What the task asks
Beginning with the line where "Click the Gesamt OOO row label" appears, restate each line word for word until the data ends. Pictures do not go in.

[Data in this exercise]

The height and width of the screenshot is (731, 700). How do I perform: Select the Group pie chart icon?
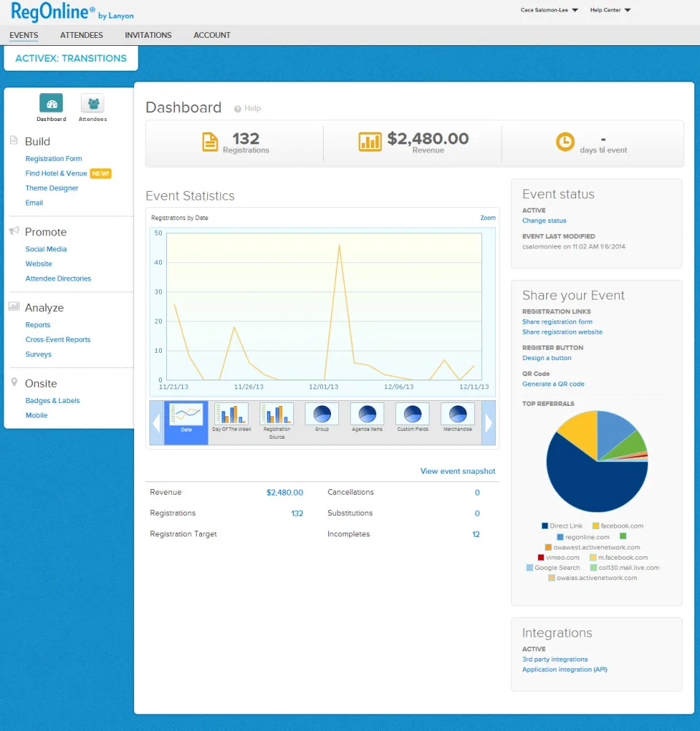[322, 414]
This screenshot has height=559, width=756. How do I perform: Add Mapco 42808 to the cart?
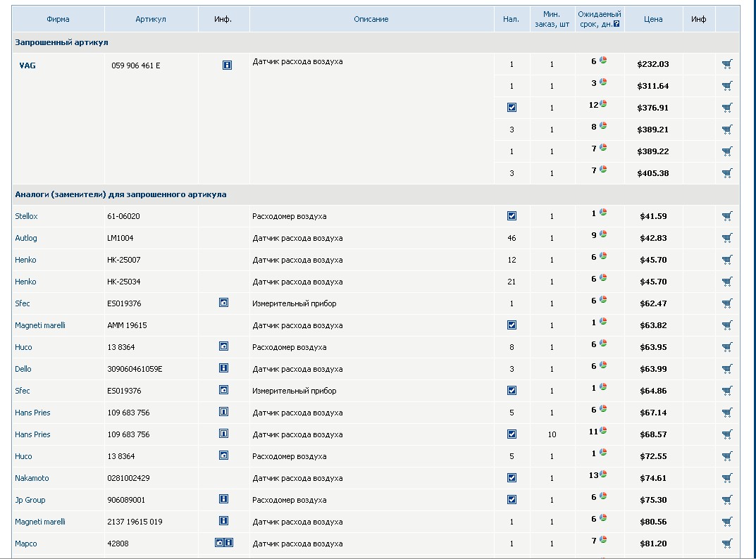tap(727, 544)
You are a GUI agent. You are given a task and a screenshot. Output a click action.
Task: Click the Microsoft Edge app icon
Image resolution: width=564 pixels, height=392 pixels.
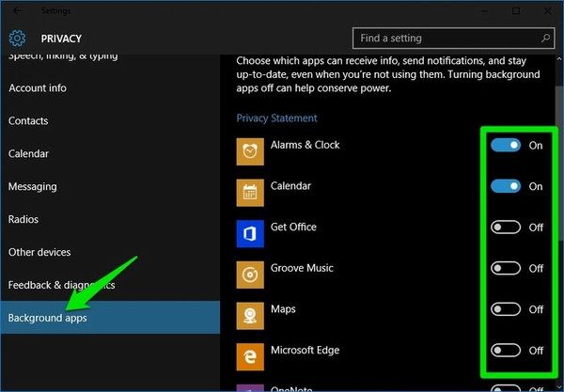click(250, 356)
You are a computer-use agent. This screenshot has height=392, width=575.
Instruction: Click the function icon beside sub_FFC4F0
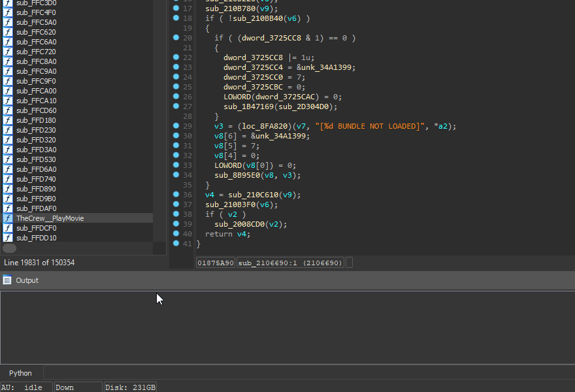[x=8, y=12]
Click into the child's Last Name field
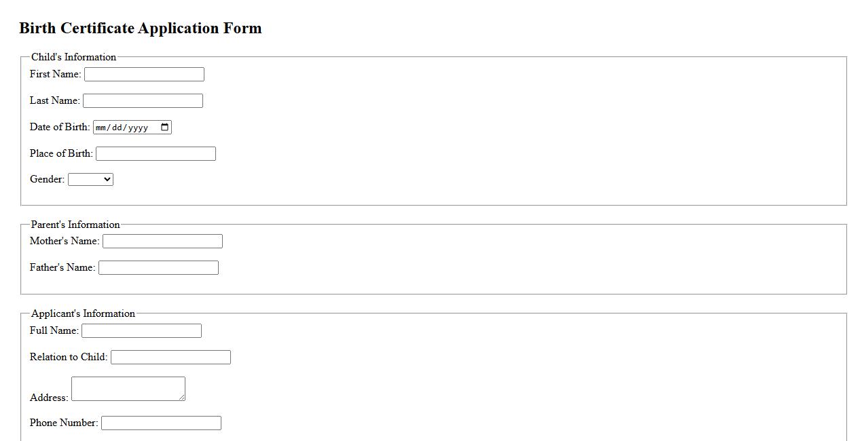Screen dimensions: 868x441 143,101
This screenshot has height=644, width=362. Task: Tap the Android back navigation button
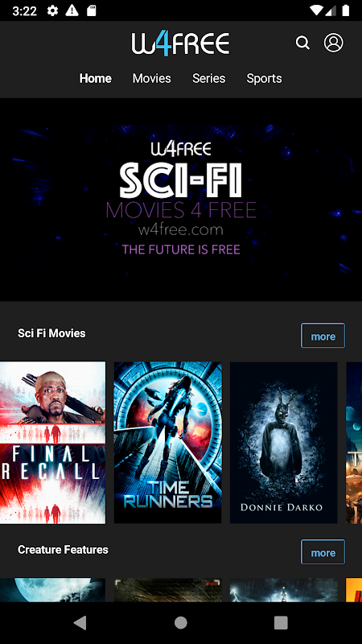pos(80,622)
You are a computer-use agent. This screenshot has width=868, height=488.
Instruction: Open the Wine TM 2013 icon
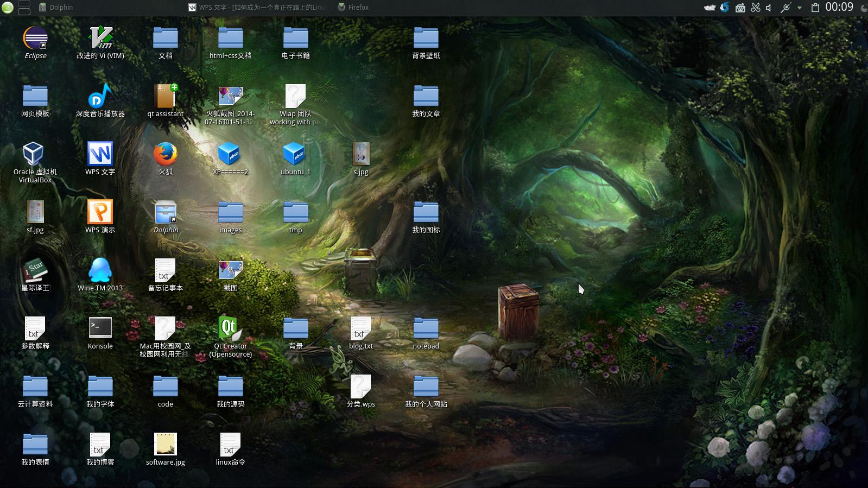[x=100, y=270]
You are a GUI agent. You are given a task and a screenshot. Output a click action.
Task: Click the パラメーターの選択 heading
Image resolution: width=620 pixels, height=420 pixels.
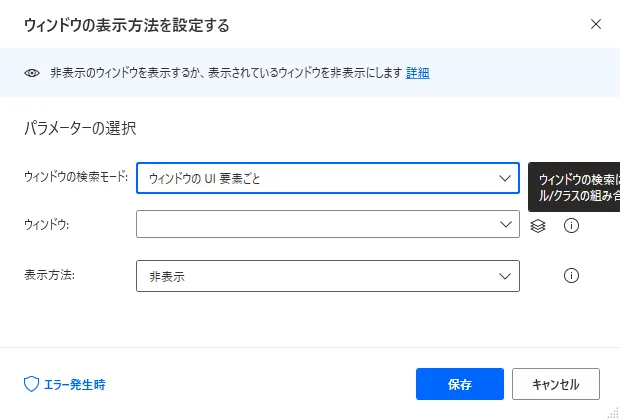(79, 128)
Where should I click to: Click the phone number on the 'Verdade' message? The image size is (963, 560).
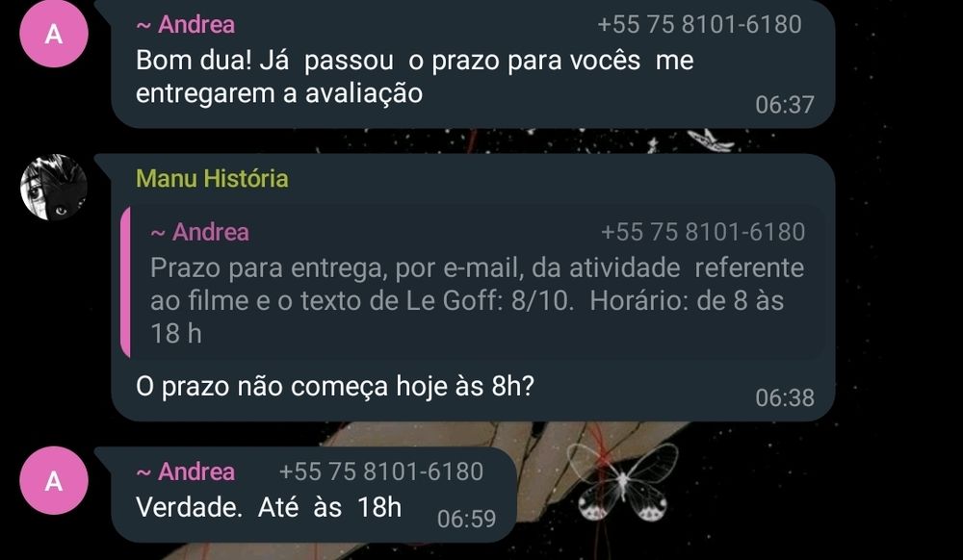coord(380,471)
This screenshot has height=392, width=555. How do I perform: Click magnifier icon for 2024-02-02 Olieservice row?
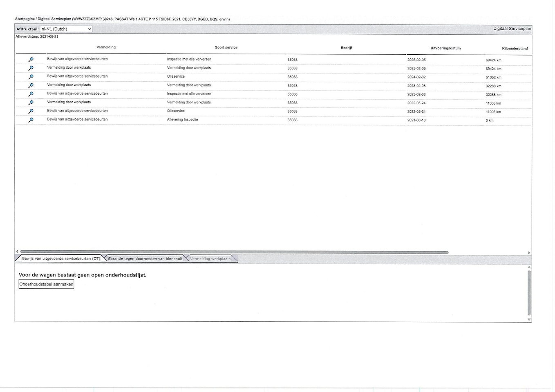pyautogui.click(x=31, y=77)
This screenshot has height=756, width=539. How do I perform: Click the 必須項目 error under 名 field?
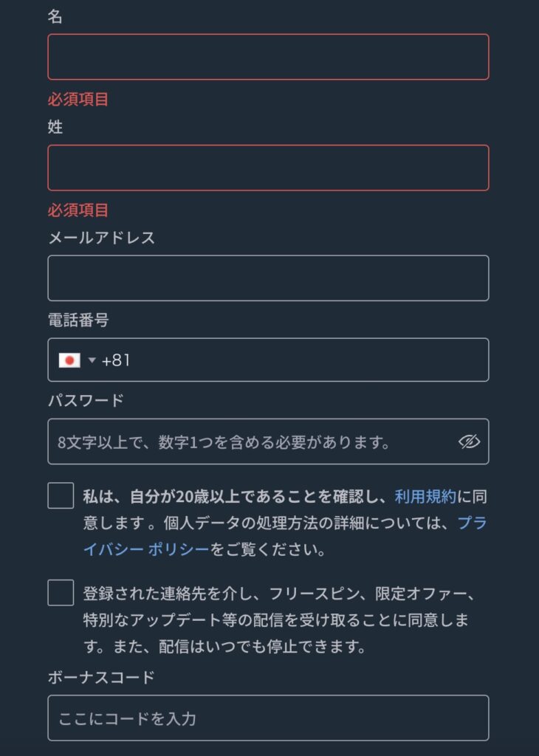pyautogui.click(x=78, y=100)
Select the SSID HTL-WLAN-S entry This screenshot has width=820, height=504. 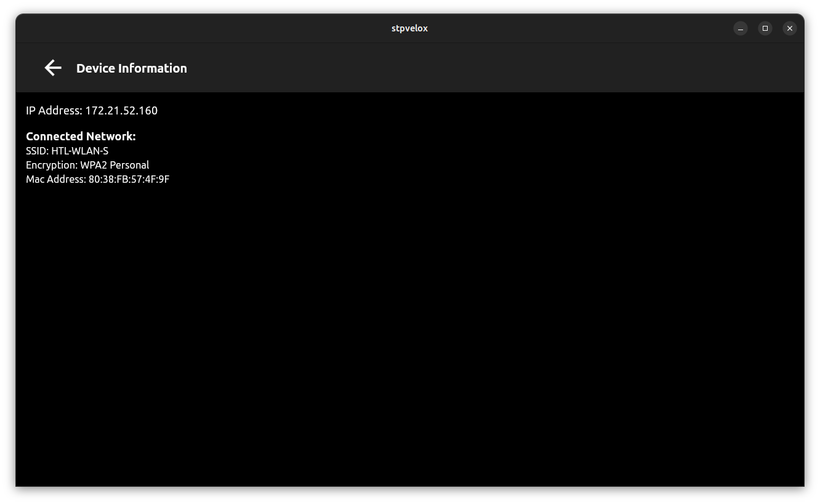point(67,151)
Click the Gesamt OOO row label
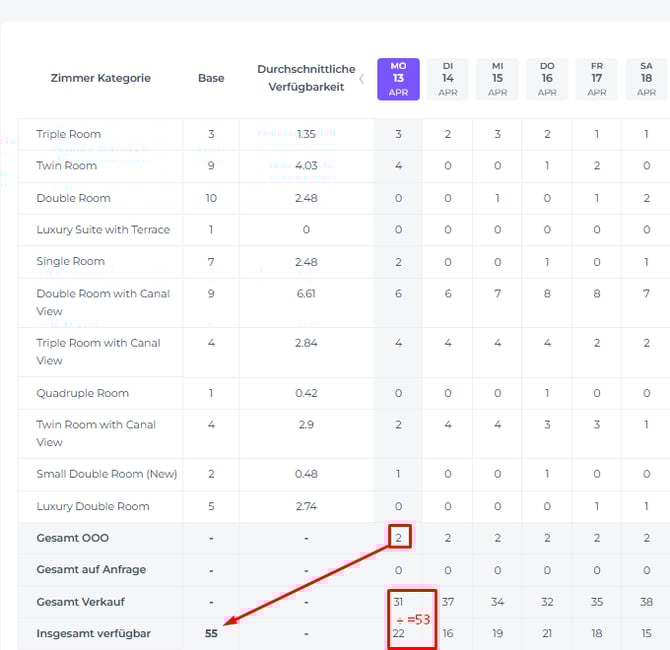This screenshot has height=650, width=670. (72, 538)
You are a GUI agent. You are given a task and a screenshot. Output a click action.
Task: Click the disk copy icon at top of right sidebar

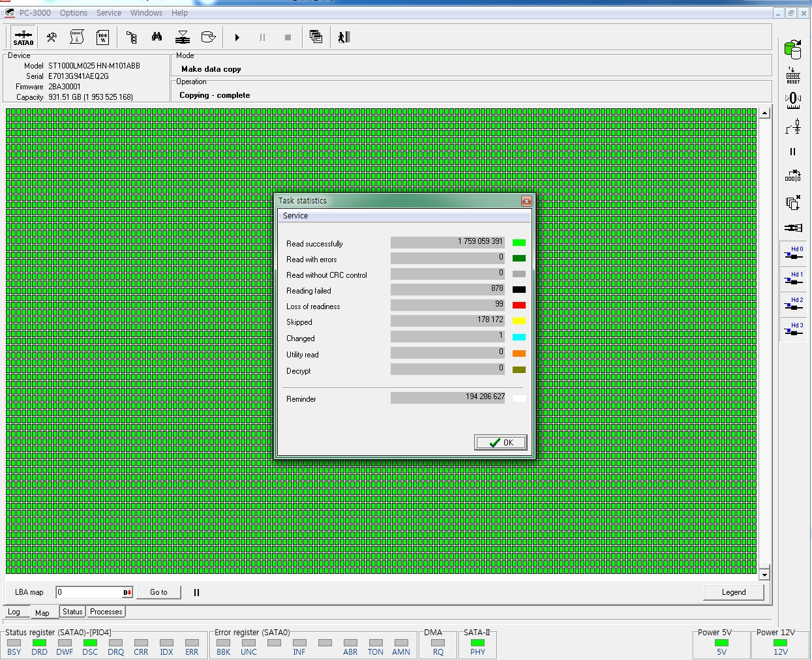[792, 49]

[/Data in this exercise]

Answer box
Click the Gesamt OOO row label
This screenshot has height=650, width=670. (72, 538)
You are a GUI agent. You are given a task and a screenshot. Output a click action.
Task: Click the disk copy icon at top of right sidebar

[792, 49]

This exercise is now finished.